Leila de Carvalho e Gonçalves 17/06/2022
O Semi-Deus
Você sabia que o badalado filme "Apocalipse Now", dirigido por Coppola, foi inspirado no livro "O Coração das Trevas", de Joseph Conrad? A principal diferença é que a película tem como palco a Guerra do Vietnã, ao passo que o romance foi ambientado no Congo durante a virada do século, quando o país era propriedade particular de um genocida, o rei belga Leopoldo II.
Considerado o melhor livro escritor, ele é uma pertinente crítica ao imperialismo e colonialismo europeu, curiosamente, escrito durante o apogeu desse processo histórico. Lançado em capítulos, pela Blackwood?s Magazine entre fevereiro e abril de 1899, ele só chegou às livrarias três anos depois e seu sucesso não foi imediato, levou décadas para ser reconhecido.
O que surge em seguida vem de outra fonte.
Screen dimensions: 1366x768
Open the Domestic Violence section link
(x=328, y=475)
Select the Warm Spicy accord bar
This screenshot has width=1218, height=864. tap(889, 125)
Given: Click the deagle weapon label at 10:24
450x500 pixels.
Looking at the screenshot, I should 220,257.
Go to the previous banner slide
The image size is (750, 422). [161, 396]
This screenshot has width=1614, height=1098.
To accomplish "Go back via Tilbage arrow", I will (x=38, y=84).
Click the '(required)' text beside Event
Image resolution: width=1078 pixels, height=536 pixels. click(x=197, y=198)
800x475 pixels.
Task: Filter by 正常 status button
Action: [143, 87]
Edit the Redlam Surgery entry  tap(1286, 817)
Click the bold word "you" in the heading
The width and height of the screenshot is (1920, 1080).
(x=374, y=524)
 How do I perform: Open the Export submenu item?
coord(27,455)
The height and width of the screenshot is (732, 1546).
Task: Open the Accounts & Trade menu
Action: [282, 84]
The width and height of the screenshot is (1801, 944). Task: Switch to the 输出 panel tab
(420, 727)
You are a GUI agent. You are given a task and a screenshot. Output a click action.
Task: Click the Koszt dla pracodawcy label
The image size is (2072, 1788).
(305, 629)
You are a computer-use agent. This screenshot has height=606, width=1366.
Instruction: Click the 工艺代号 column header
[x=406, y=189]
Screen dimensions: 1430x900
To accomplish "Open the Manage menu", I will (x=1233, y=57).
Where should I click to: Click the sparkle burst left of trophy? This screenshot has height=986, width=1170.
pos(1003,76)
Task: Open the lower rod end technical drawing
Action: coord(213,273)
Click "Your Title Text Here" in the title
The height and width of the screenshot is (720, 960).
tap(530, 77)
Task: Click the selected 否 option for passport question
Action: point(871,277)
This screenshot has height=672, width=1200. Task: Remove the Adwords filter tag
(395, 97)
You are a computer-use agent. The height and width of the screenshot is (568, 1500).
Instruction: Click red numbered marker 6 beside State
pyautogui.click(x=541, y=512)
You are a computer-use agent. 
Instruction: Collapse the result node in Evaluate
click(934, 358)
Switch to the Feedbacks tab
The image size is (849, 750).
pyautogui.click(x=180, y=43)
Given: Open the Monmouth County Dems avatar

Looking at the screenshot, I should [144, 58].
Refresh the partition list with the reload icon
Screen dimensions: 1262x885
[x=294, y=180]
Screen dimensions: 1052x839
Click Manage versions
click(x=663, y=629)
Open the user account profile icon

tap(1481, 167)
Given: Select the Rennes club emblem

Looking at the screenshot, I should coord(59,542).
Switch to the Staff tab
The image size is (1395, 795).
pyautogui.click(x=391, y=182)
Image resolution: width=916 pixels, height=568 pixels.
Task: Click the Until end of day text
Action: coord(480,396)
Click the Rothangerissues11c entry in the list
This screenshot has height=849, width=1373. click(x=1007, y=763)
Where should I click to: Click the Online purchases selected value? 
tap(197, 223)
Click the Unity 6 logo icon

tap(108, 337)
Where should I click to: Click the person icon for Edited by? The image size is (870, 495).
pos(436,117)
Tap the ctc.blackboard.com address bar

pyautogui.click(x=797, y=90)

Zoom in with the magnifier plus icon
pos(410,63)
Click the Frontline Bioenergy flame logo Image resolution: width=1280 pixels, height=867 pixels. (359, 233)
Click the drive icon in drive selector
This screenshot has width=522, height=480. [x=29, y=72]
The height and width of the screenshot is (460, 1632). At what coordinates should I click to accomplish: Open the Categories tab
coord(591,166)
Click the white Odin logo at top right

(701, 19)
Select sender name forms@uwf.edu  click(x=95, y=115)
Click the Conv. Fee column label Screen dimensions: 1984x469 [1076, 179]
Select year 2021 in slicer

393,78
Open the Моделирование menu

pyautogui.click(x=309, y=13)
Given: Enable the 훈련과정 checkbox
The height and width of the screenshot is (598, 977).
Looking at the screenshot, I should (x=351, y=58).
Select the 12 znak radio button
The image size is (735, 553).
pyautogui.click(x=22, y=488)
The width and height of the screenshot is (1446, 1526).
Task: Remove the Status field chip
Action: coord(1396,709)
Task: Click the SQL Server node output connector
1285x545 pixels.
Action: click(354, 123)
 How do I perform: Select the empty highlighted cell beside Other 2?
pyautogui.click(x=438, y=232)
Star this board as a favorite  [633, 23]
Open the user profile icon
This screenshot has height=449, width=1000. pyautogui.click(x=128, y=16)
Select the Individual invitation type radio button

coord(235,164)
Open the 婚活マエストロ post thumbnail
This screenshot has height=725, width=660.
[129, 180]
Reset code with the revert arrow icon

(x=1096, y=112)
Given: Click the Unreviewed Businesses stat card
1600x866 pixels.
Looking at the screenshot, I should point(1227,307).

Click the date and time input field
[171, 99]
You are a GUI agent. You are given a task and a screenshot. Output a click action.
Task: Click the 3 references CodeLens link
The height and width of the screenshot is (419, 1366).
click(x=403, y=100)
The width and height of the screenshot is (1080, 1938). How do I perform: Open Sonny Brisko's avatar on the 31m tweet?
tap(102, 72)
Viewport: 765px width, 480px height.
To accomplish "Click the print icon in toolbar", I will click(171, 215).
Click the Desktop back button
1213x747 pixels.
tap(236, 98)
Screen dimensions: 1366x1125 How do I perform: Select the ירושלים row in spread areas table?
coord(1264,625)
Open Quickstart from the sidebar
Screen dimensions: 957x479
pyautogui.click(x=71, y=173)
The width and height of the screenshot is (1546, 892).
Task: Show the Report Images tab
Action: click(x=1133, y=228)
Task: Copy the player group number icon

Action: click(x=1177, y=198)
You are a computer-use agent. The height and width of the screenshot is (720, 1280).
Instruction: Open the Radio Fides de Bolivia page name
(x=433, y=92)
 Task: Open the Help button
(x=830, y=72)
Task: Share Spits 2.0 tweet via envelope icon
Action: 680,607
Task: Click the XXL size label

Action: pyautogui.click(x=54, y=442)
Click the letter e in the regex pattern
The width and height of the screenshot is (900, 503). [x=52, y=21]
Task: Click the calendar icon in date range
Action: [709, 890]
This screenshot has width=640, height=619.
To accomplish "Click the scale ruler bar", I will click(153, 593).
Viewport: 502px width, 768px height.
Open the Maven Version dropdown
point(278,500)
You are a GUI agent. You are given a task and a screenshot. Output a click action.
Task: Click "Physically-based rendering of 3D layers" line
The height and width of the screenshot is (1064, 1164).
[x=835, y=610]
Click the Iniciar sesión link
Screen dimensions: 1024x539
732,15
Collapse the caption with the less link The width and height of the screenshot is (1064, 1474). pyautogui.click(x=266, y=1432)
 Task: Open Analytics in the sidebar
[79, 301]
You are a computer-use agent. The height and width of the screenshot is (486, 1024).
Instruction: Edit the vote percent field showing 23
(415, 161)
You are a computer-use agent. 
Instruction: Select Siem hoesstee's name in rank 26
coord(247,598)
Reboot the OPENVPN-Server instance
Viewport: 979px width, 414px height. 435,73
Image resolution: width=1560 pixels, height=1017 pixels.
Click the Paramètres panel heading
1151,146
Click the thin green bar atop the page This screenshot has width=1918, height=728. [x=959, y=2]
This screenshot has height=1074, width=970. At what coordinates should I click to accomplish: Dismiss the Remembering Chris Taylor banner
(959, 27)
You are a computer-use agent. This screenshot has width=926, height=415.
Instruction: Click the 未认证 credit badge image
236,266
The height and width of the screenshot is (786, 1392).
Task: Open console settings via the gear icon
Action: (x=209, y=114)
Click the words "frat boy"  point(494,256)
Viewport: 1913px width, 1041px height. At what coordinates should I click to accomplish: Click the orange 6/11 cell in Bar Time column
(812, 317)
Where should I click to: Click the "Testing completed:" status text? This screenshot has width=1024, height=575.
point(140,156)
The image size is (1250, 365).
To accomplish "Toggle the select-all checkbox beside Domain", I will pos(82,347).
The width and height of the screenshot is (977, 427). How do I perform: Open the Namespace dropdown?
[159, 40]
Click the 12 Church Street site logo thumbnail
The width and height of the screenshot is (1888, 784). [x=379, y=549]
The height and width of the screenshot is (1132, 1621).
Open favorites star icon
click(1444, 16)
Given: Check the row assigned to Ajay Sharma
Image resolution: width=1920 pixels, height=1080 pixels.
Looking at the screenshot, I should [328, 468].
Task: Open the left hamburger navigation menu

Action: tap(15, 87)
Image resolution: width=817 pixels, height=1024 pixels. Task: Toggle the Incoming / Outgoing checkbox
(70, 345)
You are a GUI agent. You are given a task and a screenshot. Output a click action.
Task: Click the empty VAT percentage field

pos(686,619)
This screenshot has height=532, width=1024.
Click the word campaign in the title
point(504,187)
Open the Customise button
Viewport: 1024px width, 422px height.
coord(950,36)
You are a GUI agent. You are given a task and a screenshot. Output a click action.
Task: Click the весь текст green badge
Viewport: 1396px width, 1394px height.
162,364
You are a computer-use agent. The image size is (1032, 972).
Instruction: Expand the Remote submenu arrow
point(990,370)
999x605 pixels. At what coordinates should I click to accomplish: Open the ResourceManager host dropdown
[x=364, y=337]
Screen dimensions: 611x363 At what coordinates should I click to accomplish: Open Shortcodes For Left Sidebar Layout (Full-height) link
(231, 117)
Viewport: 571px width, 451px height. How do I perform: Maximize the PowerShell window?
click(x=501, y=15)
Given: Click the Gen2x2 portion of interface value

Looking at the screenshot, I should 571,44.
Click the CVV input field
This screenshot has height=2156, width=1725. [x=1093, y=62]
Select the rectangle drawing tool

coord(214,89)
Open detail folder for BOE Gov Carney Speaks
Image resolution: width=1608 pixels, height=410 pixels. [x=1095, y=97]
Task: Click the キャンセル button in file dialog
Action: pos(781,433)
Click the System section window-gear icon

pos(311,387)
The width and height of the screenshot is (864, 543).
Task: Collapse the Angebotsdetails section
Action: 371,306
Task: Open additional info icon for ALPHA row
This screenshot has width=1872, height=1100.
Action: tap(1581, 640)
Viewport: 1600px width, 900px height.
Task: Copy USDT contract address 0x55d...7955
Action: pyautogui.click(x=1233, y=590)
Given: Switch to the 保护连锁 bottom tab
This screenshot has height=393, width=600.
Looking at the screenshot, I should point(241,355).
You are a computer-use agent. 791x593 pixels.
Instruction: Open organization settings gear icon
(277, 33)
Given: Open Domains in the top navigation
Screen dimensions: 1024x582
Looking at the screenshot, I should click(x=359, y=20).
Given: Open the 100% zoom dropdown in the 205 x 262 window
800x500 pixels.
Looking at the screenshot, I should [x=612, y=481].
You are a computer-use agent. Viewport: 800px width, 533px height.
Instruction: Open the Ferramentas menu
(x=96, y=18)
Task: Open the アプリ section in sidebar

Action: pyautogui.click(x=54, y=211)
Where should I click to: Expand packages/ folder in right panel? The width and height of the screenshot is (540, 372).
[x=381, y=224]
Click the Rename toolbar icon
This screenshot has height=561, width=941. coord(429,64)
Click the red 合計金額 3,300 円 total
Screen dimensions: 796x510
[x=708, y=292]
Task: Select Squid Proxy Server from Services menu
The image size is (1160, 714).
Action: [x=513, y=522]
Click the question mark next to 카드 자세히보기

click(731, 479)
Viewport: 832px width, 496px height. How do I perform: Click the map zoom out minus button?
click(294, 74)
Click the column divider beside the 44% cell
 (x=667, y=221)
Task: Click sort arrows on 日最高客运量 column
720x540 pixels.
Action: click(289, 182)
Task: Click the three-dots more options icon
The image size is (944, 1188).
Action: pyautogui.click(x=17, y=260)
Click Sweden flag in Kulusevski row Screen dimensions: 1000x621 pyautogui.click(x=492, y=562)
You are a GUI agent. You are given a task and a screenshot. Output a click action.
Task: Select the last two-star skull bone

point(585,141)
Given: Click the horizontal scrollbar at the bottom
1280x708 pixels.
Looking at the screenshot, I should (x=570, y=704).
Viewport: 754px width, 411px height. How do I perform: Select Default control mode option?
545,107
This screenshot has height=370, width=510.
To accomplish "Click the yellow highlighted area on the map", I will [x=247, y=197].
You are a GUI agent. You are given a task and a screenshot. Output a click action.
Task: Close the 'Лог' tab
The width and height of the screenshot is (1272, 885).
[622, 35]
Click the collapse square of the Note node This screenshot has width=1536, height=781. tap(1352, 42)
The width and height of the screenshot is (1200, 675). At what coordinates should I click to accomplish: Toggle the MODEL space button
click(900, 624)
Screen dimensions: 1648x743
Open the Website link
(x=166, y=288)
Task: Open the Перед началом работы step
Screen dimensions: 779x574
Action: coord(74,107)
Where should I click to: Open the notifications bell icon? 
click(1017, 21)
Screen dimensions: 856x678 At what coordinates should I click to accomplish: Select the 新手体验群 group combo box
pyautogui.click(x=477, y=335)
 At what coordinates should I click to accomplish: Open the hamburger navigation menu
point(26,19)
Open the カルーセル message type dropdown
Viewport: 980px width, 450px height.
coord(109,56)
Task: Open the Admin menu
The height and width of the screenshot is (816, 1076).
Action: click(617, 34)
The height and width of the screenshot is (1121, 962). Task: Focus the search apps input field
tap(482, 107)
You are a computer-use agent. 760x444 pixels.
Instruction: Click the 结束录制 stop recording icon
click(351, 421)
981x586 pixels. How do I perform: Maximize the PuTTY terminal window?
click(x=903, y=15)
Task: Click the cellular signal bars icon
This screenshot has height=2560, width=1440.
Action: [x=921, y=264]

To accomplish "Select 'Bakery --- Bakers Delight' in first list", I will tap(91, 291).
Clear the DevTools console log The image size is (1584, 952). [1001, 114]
Todavia, de acordo com Harold Bloom, "hoje em dia, por conta de sua ambiguidade, é a obra da literatura mais analisada em colégios e universidades norte-americanas".
Com resquícios autobiográficos, "O Coração das Trevas" exibe uma história dentro de outra história. Enquanto uma escuna aguarda condições mais favoráveis para navegar pelo Tâmisa, um marinheiro chamado Charles Marlow (personagem recorrente em outros romances do escritor) narra para os colegas sua aventura na África, quando foi contratado para transportar marfim num barco a vapor. No entanto, seu serviço mais urgente era resgatar à civilização o Sr. Kurtz, um comerciante que comandava um posto de troca no meio da selva e era considerado um semi-deus pelos nativos.
Tendo como fulcro o isolamento, as condições extremas além do eterno conflito entre ser e parecer, o livro revela-se audacioso, experimental e controverso, mas também muito humano. São inúmeros os absurdos e atrocidades ao longo da leitura, desde o cruel tratamento dado aos negros até a desmesurada ambição dos colonizadores, estabelecendo outra discussão: a quem cabe o papel de herói nessa história, se é que ele existe.
?Coração das Trevas? tem enfrentado duras criticas por parte dos escritores pós-colonialistas, em virtude da maneira como os nativos são retratados. Por exemplo, o nigeriano Chinua Achebe, conhecido como patriarca da novela africana, afirma no livro?An Image of Africa? que a narrativa é "ofensiva e deplorável, pois desumaniza os negros". Mediante essa perspectiva, outra recomendação é "O Africano", de Jean-Marie Gustave Le Clézio, vencedor do Prêmio Nobel de 2008, que passou parte da infância na Nigéria.
Com o costumeiro cuidado dispensado às edições pela Editora Antofágica, o livro apresenta nova tradução, a cargo de José Rubens Siqueira, ilustrações de Cláudio Dantas e quatro textos que redimensionam o entendimento da história. São eles:
* Apresentação (Filipe Nobre Figueiredo)
* Colonização e Loucura (Christian Ingo Lenz Dunker)
* Da Foz à Nascente (Ana Maria Bahiana)
* Imperialismo, Colonização e Racismo (Sílvio Luiz de Almeida)
Com aproximadamente 220 páginas, este é um romance denso e doloroso cuja leitura foi mais lenta do que previ. Esteja preparado para penetrar no abismo da mente da mente humana, uma aventura que ninguém sai ileso.